Re: [patch] fs: aio fix rcu lookup

Jan Kara <jack@xxxxxxx> · Thu, 20 Jan 2011 21:16:02 +0100

On Fri 21-01-11 05:31:53, Nick Piggin wrote:
> On Thu, Jan 20, 2011 at 3:03 PM, Paul E. McKenney
> <paulmck@xxxxxxxxxxxxxxxxxx> wrote:
> > On Thu, Jan 20, 2011 at 08:20:00AM +1100, Nick Piggin wrote:
> >> On Thu, Jan 20, 2011 at 8:03 AM, Jeff Moyer <jmoyer@xxxxxxxxxx> wrote:
> >> >> I don't know exactly how all programs use io_destroy -- of the small
> >> >> number that do, probably an even smaller number would care here. But I
> >> >> don't think it simplifies things enough to use synchronize_rcu for it.
> >> >
> >> > Above it sounded like you didn't think AIO should be using RCU at all.
> >>
> >> synchronize_rcu of course, not RCU (typo).
> >
> > I think that Nick is suggesting that call_rcu() be used instead.
> > Perhaps also very sparing use of synchronize_rcu_expedited(), which
> > is faster than synchronize_rcu(), but which which uses more CPU time.
> 
> call_rcu() is the obvious alternative, yes.
> 
> Basically, once we give in to synchronize_rcu() we're basically giving
> up. That's certainly a very good tradeoff for something like filesystem
> unregistration or module unload, it buys big simplifications in real
> fastpaths. But I just don't think it should be taken lightly.
So in the end, I've realized I don't need synchronize_rcu() at all and
in fact everything is OK even without call_rcu() if I base my fix on top
of your patch.

Attached is your patch with added comment I proposed and also a patch
fixing the second race. Better?

								Honza
-- 
Jan Kara <jack@xxxxxxx>
SUSE Labs, CR
>From 68857d7f2087edbbc5ee1d828f151ac46406f3be Mon Sep 17 00:00:00 2001
From: Nick Piggin <npiggin@xxxxxxxxx>
Date: Thu, 20 Jan 2011 20:08:52 +0100
Subject: [PATCH 1/2] fs: Fix aio rcu ioctx lookup

aio-dio-invalidate-failure GPFs in aio_put_req from io_submit.
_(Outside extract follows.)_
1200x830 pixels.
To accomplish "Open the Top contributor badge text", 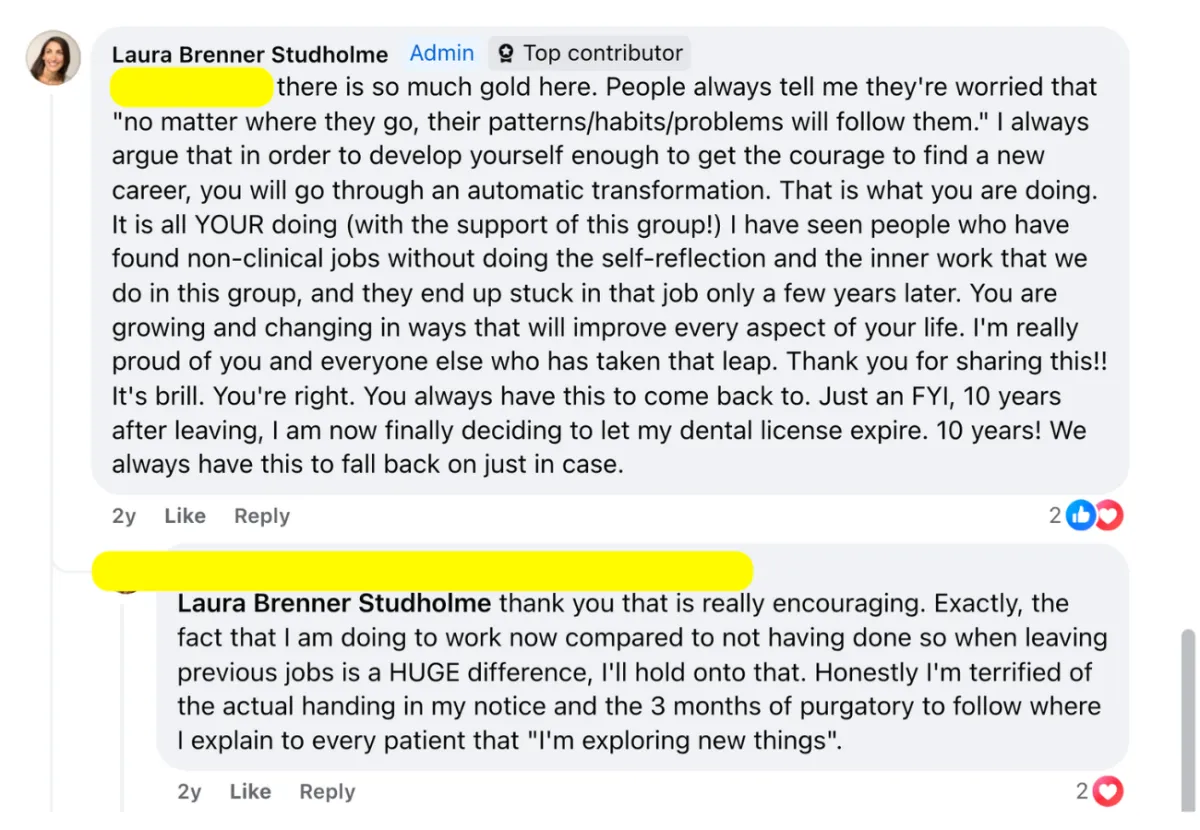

lookup_ioctx doesn't implement the rcu lookup pattern properly.  rcu_read_lock
does not prevent refcount going to zero, so we might take a refcount on a zero
count ioctx.

Fix the bug by atomically testing for zero refcount before incrementing.
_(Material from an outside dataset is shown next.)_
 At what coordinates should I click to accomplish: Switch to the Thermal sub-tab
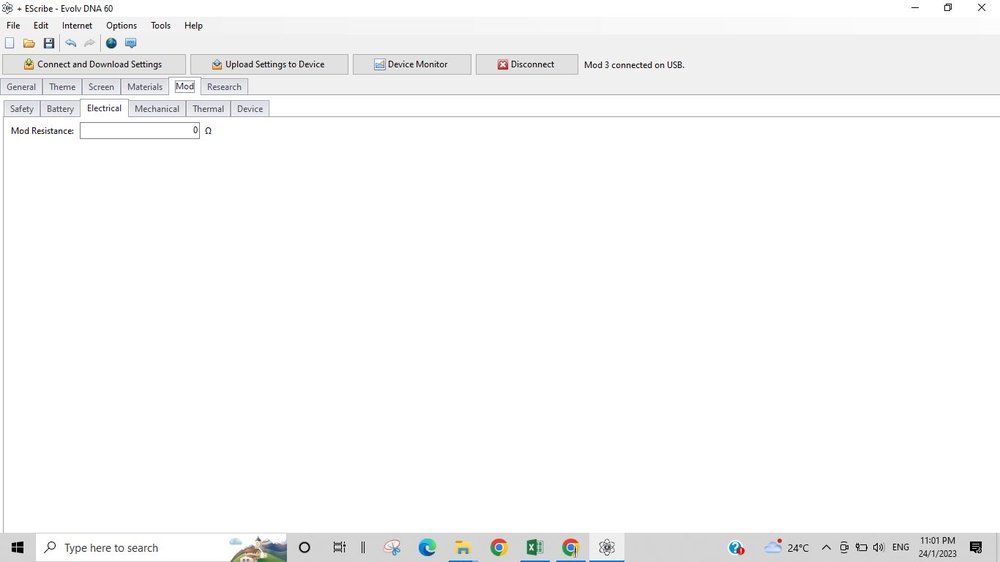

[JK: Added comment into the code]

Signed-off-by: Nick Piggin <npiggin@xxxxxxxxx>
Signed-off-by: Jan Kara <jack@xxxxxxx>
---
 fs/aio.c |   35 ++++++++++++++++++++++++-----------
 1 files changed, 24 insertions(+), 11 deletions(-)

diff --git a/fs/aio.c b/fs/aio.c
index fc557a3..b4dd668 100644
--- a/fs/aio.c
+++ b/fs/aio.c
@@ -239,15 +239,23 @@ static void __put_ioctx(struct kioctx *ctx)
 	call_rcu(&ctx->rcu_head, ctx_rcu_free);
 }
 
-#define get_ioctx(kioctx) do {						\
-	BUG_ON(atomic_read(&(kioctx)->users) <= 0);			\
-	atomic_inc(&(kioctx)->users);					\
-} while (0)
-#define put_ioctx(kioctx) do {						\
-	BUG_ON(atomic_read(&(kioctx)->users) <= 0);			\
-	if (unlikely(atomic_dec_and_test(&(kioctx)->users))) 		\
-		__put_ioctx(kioctx);					\
-} while (0)
+static inline void get_ioctx(struct kioctx *kioctx)
+{
+	BUG_ON(atomic_read(&kioctx->users) <= 0);
+	atomic_inc(&kioctx->users);
+}
+
+static inline int try_get_ioctx(struct kioctx *kioctx)
+{
+	return atomic_inc_not_zero(&kioctx->users);
+}
+
+static inline void put_ioctx(struct kioctx *kioctx)
+{
+	BUG_ON(atomic_read(&kioctx->users) <= 0);
+	if (unlikely(atomic_dec_and_test(&kioctx->users)))
+		__put_ioctx(kioctx);
+}
 
 /* ioctx_alloc
  *	Allocates and initializes an ioctx.  Returns an ERR_PTR if it failed.
@@ -601,8 +609,13 @@ static struct kioctx *lookup_ioctx(unsigned long ctx_id)
 	rcu_read_lock();
 
 	hlist_for_each_entry_rcu(ctx, n, &mm->ioctx_list, list) {
-		if (ctx->user_id == ctx_id && !ctx->dead) {
-			get_ioctx(ctx);
+		/*
+		 * RCU protects us against accessing freed memory but
+		 * we have to be careful not to get a reference when the
+		 * reference count already dropped to 0 (ctx->dead test
+		 * is unreliable because of races).
+		 */
+		if (ctx->user_id == ctx_id && !ctx->dead && try_get_ioctx(ctx)){
 			ret = ctx;
 			break;
 		}
-- 
1.7.1

>From 6d5375d55b5d88e8ceda739052566e033be620c2 Mon Sep 17 00:00:00 2001
From: Jan Kara <jack@xxxxxxx>
Date: Wed, 19 Jan 2011 00:37:48 +0100
Subject: [PATCH 2/2] fs: Fix race between io_destroy() and io_submit() in AIO

A race can occur when io_submit() races with io_destroy():

 CPU1						CPU2
io_submit()
  do_io_submit()
    ...
    ctx = lookup_ioctx(ctx_id);
						io_destroy()
    Now do_io_submit() holds the last reference to ctx.
    ...
    queue new AIO
    put_ioctx(ctx) - frees ctx with active AIOs

We solve this issue by checking whether ctx is being destroyed
in AIO submission path after adding new AIO to ctx. Then we
are guaranteed that either io_destroy() waits for new AIO or
we see that ctx is being destroyed and bail out.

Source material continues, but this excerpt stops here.